In the case of Plateau Oil Co. v. Choate Oil Corp., 235 S.W. 686, by this court, where the defendant had made a motion to dissolve the injunction, and same had *Page 501 been overruled, and the appeal was taken from the order granting the injunction instead of from the order overruling the motion to dissolve, the opinion says: "But since the Legislature has specifically given the right of appeal from an order overruling a motion to dissolve an injunction, we are inclined to think defendants have waived their right in this case to appeal from the original order granting the injunction. There has been an election of rights, and the litigant is bound by the election." On the motion for rehearing this is said: "We think the two remedies, an appeal from an order issued in chambers granting an injunction, and an appeal from a judgment overruling a motion to dissolve the injunction theretofore granted, are inconsistent remedies. In the first instance only the sufficiency of the petition is to be determined, while in the second the petition, the answer, and the evidence heard are before the trial court and the appellate court. The fact that the end sought is the same in both instances does not make the means by which that end is to be reached consistent. Where one has the right to appeal to one of two courts, by an appeal to one he irrevocably elects to pursue his remedy there, and cannot afterwards appeal to the other. 9 R.C.L., p. 961; Field v. Elevator Co., 6 N.D. 424, 71 N.W. 135,66 Am. St. Rep. 611. So we think that a litigant, who has the choice of appealing from a peremptory order of the court, in a proceeding in which he was not present and had no opportunity to be heard or to introduce evidence, and elects rather to file his answer and go into the evidence, cannot, after an unfavorable judgment upon such hearing, go back and appeal from the first order." See, also, Hudgens v. Yancey, 284 S.W. 347, by this court.

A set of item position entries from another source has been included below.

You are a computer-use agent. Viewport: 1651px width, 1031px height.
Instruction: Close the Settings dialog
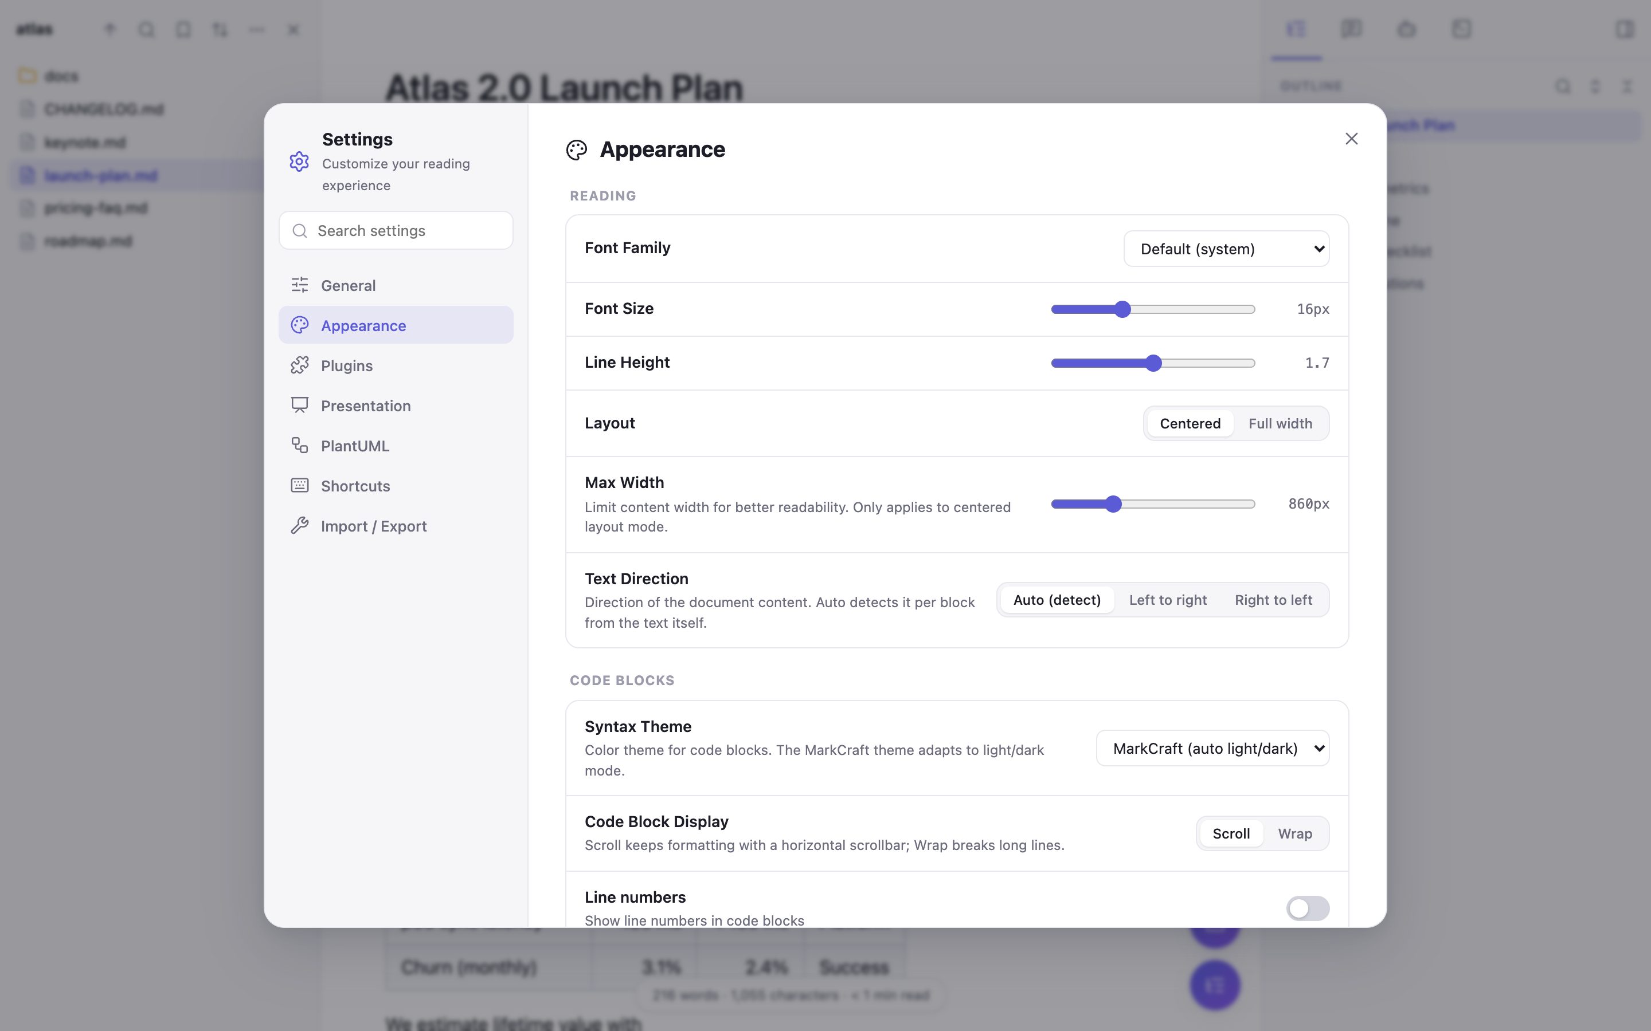pyautogui.click(x=1351, y=138)
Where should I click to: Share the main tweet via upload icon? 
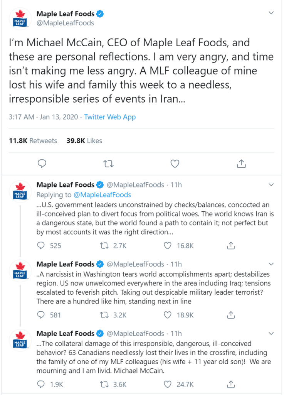point(241,164)
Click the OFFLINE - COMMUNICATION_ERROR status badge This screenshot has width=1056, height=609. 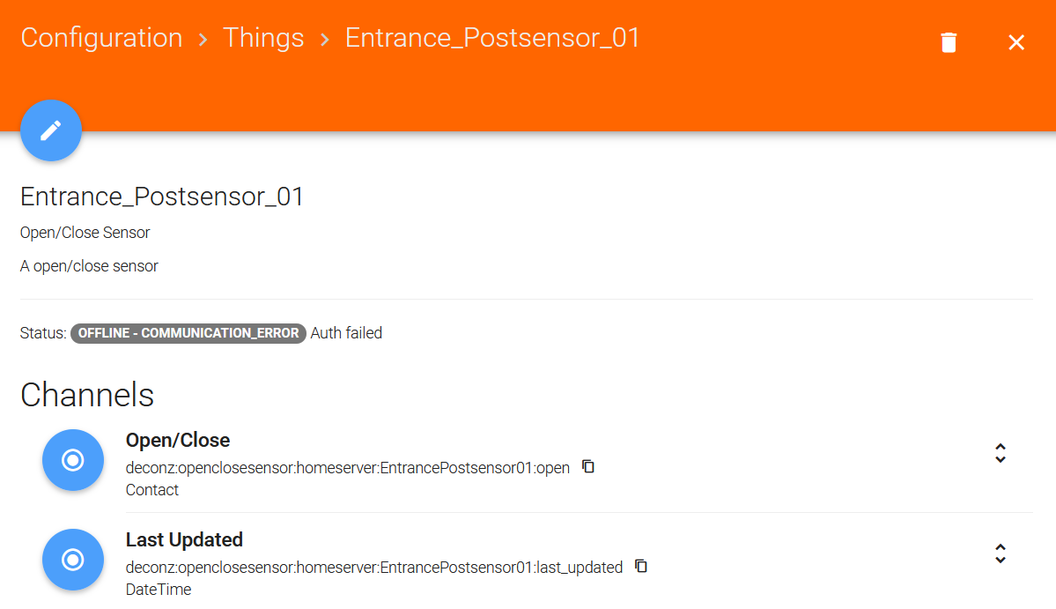tap(188, 333)
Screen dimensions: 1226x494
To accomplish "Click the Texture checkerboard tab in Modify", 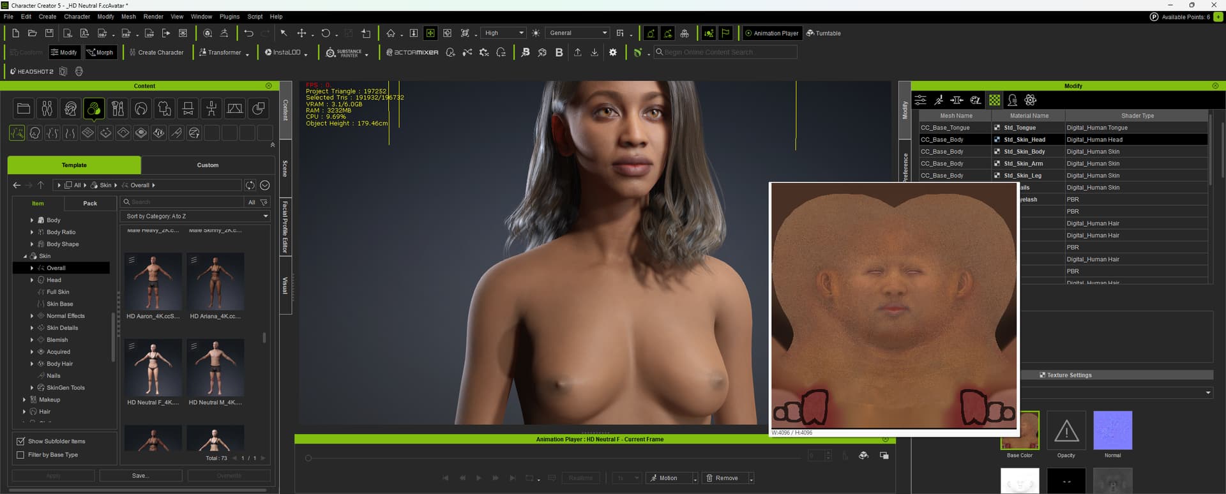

There should be an end to all litigation, at sometime. To indulge appellants in this appeal means to give them two separate appeals from two separate interlocutory orders of the trial court, which orders not only concern the same subject matter, but effect the same purpose. It further gives them a third appeal should they lose on a hearing determining the merits of the suit.

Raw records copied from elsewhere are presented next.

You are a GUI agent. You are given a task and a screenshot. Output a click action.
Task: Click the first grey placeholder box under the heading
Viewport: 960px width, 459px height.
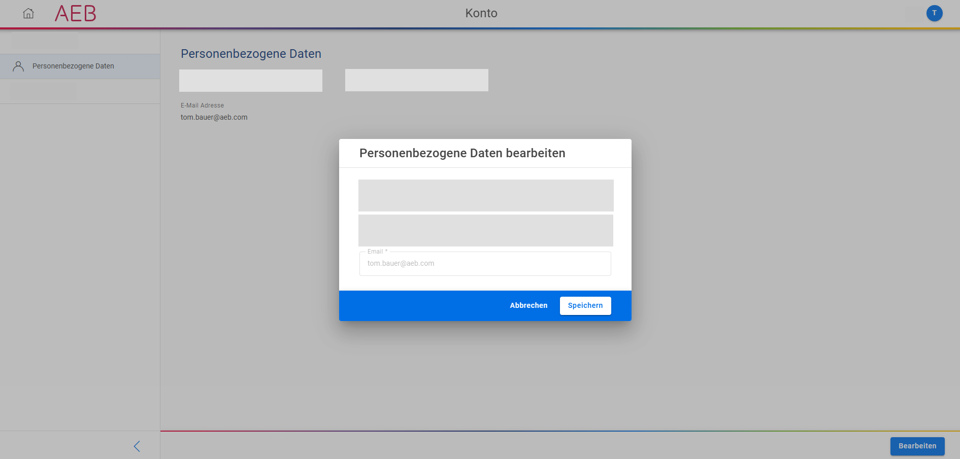251,81
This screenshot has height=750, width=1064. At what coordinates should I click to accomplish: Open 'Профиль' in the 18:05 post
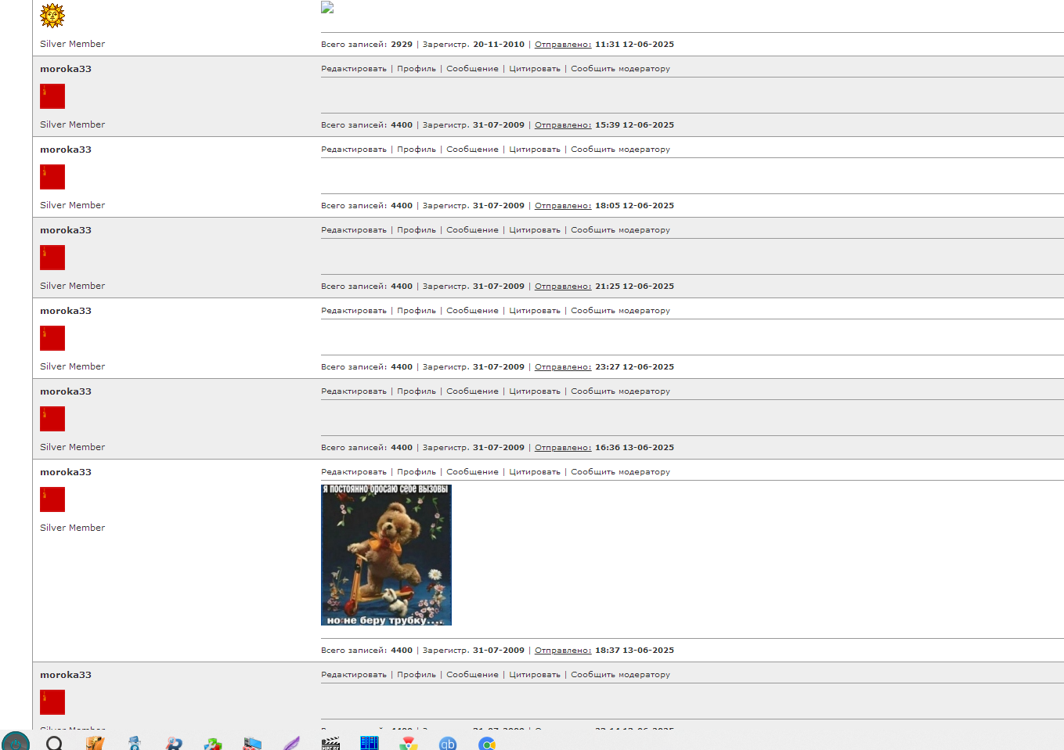416,150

That they were entitled to appeal either from the order granting the temporary injunction, or from the order refusing to dissolve same on appellants' motion, there can be no doubt, but we do not believe that they can be heard to appeal from the first mentioned order, and when judgment is rendered against them in the Court of Civil Appeals, let such judgment stand, and then go back to the trial court, move to dissolve, and appeal from the order overruling such motion.
It simply appears to us — and the record discloses such to be the fact — that every issue presented on this appeal was presented and determined adversely to appellants on their former appeal.
The judgment of the trial court is affirmed.